848 F.3d 880
9th Cir.2017Background
- Saleh, an Iraqi civilian, sued former high-ranking Bush Administration officials under the Alien Tort Statute (ATS), alleging they planned and executed an unlawful war of aggression against Iraq causing harm to Iraqi civilians.
- Defendants included President Bush, Vice President Cheney, Secretaries Rumsfeld, Rice, Powell, Wolfowitz, and others; the United States later was joined as a defendant via Westfall Act substitution.
- The Attorney General issued scope certifications under the Westfall Act, substituting the United States as the sole defendant and shielding the individual officials from personal liability.
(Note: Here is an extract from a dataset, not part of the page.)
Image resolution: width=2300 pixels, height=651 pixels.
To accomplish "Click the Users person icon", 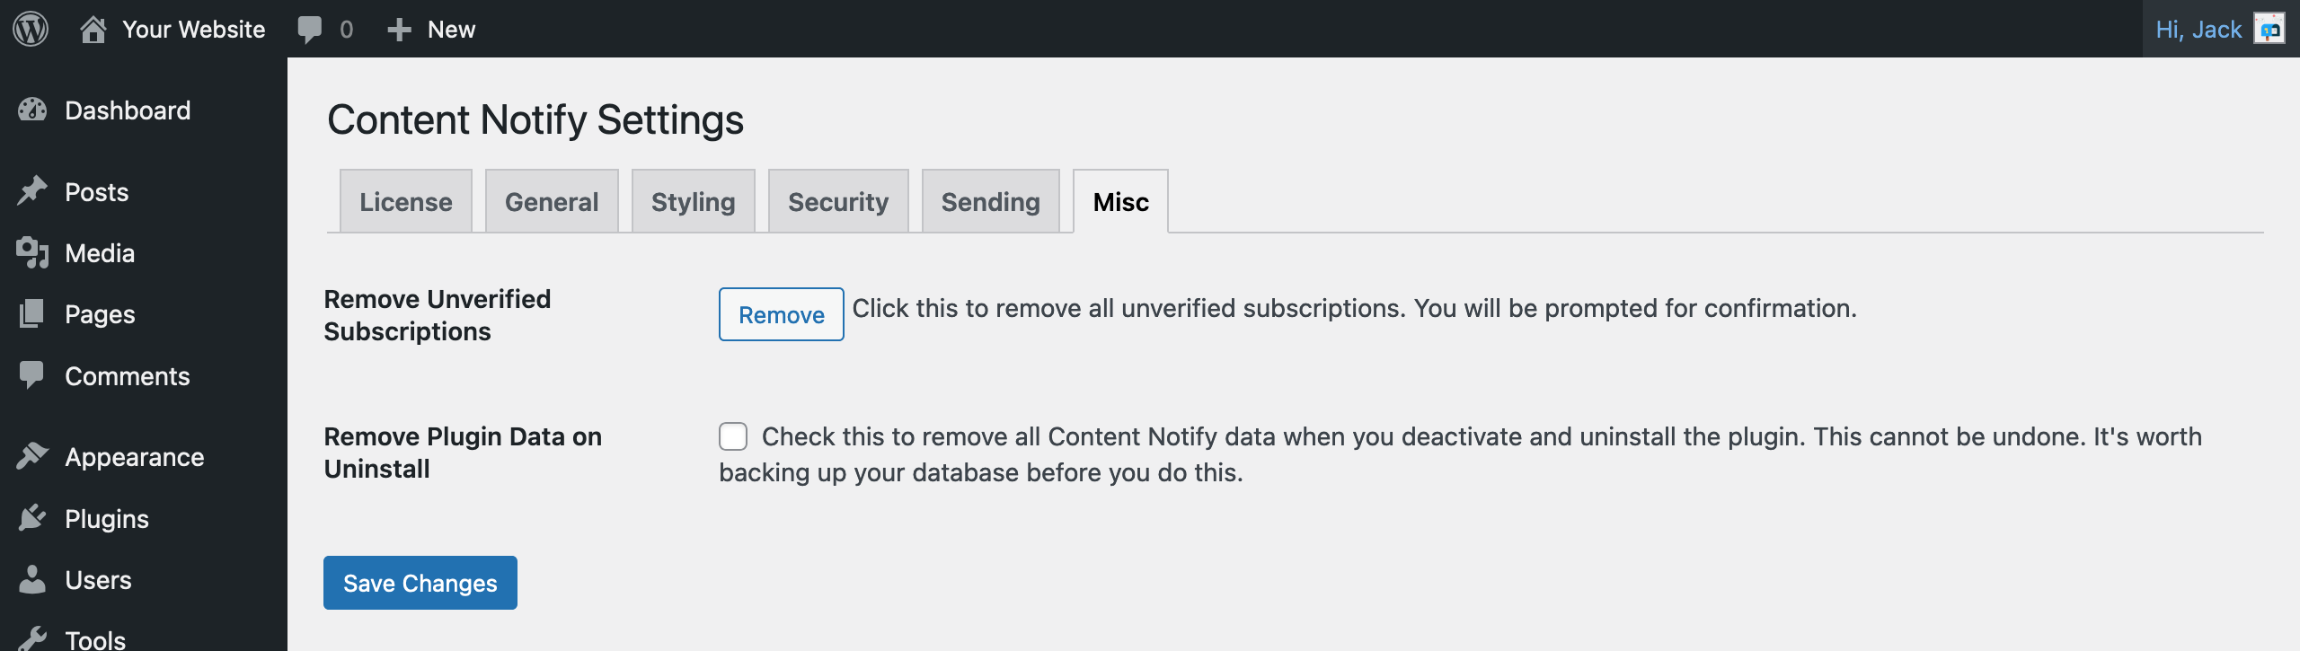I will pos(32,579).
- The district court dismissed the FTCA claim for failure to exhaust administrative remedies and denied Saleh an evidentiary hearing to challenge the scope certifications; Saleh appealed both rulings.
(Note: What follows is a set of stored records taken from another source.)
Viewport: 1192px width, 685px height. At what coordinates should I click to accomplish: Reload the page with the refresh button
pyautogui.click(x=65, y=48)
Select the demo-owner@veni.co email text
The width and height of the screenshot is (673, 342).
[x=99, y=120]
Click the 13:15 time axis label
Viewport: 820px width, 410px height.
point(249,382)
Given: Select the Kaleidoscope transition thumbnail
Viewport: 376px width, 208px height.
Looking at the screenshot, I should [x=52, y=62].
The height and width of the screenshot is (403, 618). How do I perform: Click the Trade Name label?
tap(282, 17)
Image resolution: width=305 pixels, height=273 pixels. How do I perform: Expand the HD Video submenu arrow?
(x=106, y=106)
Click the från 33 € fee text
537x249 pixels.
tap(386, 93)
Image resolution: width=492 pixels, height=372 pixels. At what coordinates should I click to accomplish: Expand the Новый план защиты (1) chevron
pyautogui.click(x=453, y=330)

- The Ninth Circuit assumed, without deciding, that aggression could be an ATS tort but resolved the case on statutory immunity grounds: Westfall Act immunizes the officials and substitution was proper, so FTCA exhaustion failure deprived the court of jurisdiction.
Issues
| Issue | Plaintiff's Argument | Defendant's Argument | Held |
|---|---|---|---|
| Whether alleged planning and waging of the Iraq War falls within defendants’ scope of employment for Westfall Act immunity | Saleh: officials acted outside scope because planning began pre-office, actions were personal/self-serving, and they were not employed to start an unlawful war | Defendants: actions were within official foreign-policy and national-security duties and thus within scope despite pre-office advocacy or policy motives | Held: Actions as alleged fall within scope under D.C. respondeat superior and Westfall Act; certification stands |
| Whether treaties or jus cogens norms (e.g., prohibition on aggression) bar Westfall Act immunity or scope-of-employment characterization | Saleh: treaties and jus cogens should prevent treating acts condemned by international law as "official" or immunizable | Defendants/US: Westfall is unambiguous domestic statute granting immunity; treaties do not nullify Congress’s choice to grant immunity in domestic courts | Held: Treaties and alleged jus cogens norms do not negate Westfall Act immunity; Congress may grant immunity notwithstanding international-law tensions |
| Whether alleged jus cogens violations (crime of aggression) defeat domestic official immunity | Saleh: jus cogens violations cannot be immunized; domestic law must recognize no sovereign act for jus cogens breaches | Defendants/US: Siderman shows Congress can create immunity even for acts inconsistent with international norms; domestic official immunity differs from foreign sovereign immunity | Held: Even assuming aggression is jus cogens, Congress can immunize officers under domestic law; immunity applies |
| Whether Saleh was entitled to an evidentiary hearing to challenge the Attorney General’s scope certification | Saleh: factual disputes warrant a hearing or limited discovery to rebut certification | Defendants/US: Complaint’s allegations, taken as true, do not rebut certification; a hearing would be futile | Held: Denial of hearing was not an abuse of discretion because Saleh’s allegations failed to establish that actions were outside the scope of employment |
Key Cases Cited
- Sosa v. Alvarez-Machain, 542 U.S. 692 (2004) (framework for recognizing actionable ATS norms)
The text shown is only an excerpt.